The judge said she would release a transcript of the interviews the following day, with names withheld. The interviews are to begin Tuesday.

Lawyers for various media organizations covering the trial planned to ask the judge to hear them Friday and reconsider her ruling.

"We don't believe Judge Cedarbaum followed the proper procedures, nor do we think that this type of order is justified in this case," said Stephanie S. Abrutyn, a lawyer for Tribune Co., which owns Newsday.

U.S. Attorney David Kelley said the judge's decision would make sure that prospective jurors would not have their privacy invaded during the selection process.

"We have a very large interest in ensuring a public trial but we also have to ensure a fair trial," he said.

Hundreds of prospective jurors have already filled out questionnaires.

Closing the process to reporters and the public is a rare step that hampers the public's ability to monitor the judicial process, said Lucy Dalglish, executive director of the Reporters Committee for Freedom of the Press.

She said the step is usually reserved for cases in which there may be a risk of physical harm to a juror. But she said closing the process for publicity reasons is becoming more common.

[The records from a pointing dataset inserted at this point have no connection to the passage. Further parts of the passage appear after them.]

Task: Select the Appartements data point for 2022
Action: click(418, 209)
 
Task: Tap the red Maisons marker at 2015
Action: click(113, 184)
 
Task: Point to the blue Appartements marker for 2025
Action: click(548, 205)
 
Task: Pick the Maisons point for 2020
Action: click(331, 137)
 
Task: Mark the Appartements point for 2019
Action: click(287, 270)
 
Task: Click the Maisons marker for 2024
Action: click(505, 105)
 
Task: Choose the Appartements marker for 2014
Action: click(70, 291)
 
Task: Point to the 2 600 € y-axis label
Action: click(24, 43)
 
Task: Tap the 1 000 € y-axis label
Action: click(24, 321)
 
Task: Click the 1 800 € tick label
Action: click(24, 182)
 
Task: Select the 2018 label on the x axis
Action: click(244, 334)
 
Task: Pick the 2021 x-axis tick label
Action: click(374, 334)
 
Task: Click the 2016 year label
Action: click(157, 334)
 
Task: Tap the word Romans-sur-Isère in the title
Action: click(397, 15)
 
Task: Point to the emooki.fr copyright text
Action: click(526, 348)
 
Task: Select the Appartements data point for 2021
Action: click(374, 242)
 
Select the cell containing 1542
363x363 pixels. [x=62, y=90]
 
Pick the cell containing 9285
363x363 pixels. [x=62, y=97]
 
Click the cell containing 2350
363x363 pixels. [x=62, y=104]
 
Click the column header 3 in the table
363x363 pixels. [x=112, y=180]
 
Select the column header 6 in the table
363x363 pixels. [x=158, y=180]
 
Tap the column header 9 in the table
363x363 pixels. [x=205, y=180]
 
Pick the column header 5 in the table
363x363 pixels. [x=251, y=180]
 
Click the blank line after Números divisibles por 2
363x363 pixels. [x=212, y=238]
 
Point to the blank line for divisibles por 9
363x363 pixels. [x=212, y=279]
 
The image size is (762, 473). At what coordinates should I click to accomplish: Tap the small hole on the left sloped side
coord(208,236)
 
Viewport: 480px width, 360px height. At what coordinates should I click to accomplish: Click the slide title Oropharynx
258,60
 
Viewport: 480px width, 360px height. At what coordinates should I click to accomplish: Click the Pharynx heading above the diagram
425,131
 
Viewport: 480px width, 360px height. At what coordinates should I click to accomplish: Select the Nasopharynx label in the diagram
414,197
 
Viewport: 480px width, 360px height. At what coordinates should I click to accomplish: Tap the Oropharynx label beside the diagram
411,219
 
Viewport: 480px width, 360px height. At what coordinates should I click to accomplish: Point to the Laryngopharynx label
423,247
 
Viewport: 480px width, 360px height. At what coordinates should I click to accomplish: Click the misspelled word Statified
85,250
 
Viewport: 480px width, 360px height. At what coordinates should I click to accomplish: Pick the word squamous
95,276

"If it weren't so serious, it would be humorous," Dalglish said of the order. "The idea that Martha Stewart would present the same danger to a potential juror as a mobster or a drug-trafficking case is ludicrous."

Judges in some other high-profile cases have allowed a pool system in which one or more reporters would watch the proceedings, then report back to their colleagues. Cedarbaum declined to take that step.

Stewart is accused of lying to investigators about why she sold ImClone Systems (search) stock in 2001, just a day before it plunged on a negative report about an ImClone cancer drug.

The government says Stewart was tipped that ImClone founder Sam Waksal (search) was trying to sell his stock. Stewart says she and her broker had a standing agreement to sell the stock when the price fell to $60.

Earlier this month, the judge ordered reporters not to talk to potential jurors in the case.

But an anonymous potential juror posted a report on a Web site listing some of the questions in the questionnaire. The judge mentioned the "violation" of her order in barring reporters from the juror interviews.